#### Task brief
Beneath this instruction is a block of data; output from it exactly the lines that run from the one containing "Click システムとセキュリティ in" through the one containing "Image resolution: width=1270", inclusive.

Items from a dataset
+ + +
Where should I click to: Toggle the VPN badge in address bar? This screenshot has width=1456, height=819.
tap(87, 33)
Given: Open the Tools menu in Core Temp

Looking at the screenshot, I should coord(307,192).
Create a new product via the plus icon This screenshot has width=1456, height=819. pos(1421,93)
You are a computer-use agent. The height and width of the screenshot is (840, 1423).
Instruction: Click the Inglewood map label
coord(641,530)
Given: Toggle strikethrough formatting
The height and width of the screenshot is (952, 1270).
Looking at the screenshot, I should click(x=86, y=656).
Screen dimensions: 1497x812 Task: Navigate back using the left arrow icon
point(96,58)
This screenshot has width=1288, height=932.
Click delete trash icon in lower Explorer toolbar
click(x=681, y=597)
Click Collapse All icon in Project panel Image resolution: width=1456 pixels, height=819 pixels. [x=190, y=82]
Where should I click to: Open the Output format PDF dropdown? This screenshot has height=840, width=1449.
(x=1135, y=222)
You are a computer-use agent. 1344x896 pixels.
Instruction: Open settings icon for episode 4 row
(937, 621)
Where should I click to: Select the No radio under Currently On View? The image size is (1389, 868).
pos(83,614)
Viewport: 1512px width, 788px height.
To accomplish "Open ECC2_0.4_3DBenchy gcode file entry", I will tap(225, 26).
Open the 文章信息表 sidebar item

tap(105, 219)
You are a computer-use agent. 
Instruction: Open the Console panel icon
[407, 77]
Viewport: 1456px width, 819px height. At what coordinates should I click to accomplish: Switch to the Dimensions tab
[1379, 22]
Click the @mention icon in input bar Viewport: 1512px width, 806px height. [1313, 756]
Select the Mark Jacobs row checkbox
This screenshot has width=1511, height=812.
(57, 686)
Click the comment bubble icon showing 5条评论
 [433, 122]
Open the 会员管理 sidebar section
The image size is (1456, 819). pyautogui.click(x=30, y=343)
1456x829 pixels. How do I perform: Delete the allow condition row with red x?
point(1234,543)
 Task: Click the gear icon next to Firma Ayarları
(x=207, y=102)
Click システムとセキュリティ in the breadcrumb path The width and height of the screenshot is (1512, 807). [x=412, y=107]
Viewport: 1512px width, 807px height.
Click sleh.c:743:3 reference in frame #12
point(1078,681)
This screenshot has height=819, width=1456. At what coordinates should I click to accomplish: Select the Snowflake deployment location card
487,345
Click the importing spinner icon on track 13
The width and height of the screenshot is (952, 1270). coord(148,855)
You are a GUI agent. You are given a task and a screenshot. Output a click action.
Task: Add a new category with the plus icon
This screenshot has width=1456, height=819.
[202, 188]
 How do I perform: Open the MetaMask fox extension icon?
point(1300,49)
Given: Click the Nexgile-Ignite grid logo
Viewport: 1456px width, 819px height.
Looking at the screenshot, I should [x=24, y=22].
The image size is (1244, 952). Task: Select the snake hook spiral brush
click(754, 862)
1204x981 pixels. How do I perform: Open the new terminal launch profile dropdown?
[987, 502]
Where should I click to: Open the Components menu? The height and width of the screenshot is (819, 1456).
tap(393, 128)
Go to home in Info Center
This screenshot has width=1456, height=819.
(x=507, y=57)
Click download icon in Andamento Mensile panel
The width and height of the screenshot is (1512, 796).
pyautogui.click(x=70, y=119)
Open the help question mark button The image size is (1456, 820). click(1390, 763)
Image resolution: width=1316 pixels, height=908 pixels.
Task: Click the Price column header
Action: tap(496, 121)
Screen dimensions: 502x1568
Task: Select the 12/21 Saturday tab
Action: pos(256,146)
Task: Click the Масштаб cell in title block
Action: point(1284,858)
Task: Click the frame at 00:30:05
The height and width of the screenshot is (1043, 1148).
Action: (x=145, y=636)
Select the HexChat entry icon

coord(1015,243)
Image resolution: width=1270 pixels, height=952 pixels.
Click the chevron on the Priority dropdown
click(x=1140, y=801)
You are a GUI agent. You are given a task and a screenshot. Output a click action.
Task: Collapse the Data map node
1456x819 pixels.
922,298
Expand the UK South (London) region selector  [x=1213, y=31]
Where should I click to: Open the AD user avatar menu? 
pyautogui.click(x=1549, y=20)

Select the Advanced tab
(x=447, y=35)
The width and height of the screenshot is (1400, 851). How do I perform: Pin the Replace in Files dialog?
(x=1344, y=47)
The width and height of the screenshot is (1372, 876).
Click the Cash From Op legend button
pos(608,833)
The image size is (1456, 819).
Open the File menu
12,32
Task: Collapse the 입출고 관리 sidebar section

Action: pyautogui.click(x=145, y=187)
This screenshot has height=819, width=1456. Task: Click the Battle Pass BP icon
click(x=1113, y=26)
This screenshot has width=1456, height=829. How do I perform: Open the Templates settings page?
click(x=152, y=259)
+ + +
#### Response to this task
Click システムとセキュリティ in the breadcrumb path The width and height of the screenshot is (1512, 807). [x=412, y=107]
Viewport: 1512px width, 807px height.
Click sleh.c:743:3 reference in frame #12
point(1078,681)
This screenshot has height=819, width=1456. At what coordinates should I click to accomplish: Select the Snowflake deployment location card
487,345
Click the importing spinner icon on track 13
The width and height of the screenshot is (952, 1270). coord(148,855)
You are a GUI agent. You are given a task and a screenshot. Output a click action.
Task: Add a new category with the plus icon
This screenshot has width=1456, height=819.
[202, 188]
 How do I perform: Open the MetaMask fox extension icon?
point(1300,49)
Given: Click the Nexgile-Ignite grid logo
Viewport: 1456px width, 819px height.
Looking at the screenshot, I should [x=24, y=22].
The image size is (1244, 952). Task: Select the snake hook spiral brush
click(754, 862)
1204x981 pixels. How do I perform: Open the new terminal launch profile dropdown?
[987, 502]
Where should I click to: Open the Components menu? The height and width of the screenshot is (819, 1456).
tap(393, 128)
Go to home in Info Center
This screenshot has width=1456, height=819.
(x=507, y=57)
Click download icon in Andamento Mensile panel
The width and height of the screenshot is (1512, 796).
pyautogui.click(x=70, y=119)
Open the help question mark button The image size is (1456, 820). click(1390, 763)
Image resolution: width=1316 pixels, height=908 pixels.
Task: Click the Price column header
Action: tap(496, 121)
Screen dimensions: 502x1568
Task: Select the 12/21 Saturday tab
Action: pos(256,146)
Task: Click the Масштаб cell in title block
Action: point(1284,858)
Task: Click the frame at 00:30:05
The height and width of the screenshot is (1043, 1148).
Action: (x=145, y=636)
Select the HexChat entry icon

coord(1015,243)
Image resolution: width=1270 pixels, height=952 pixels.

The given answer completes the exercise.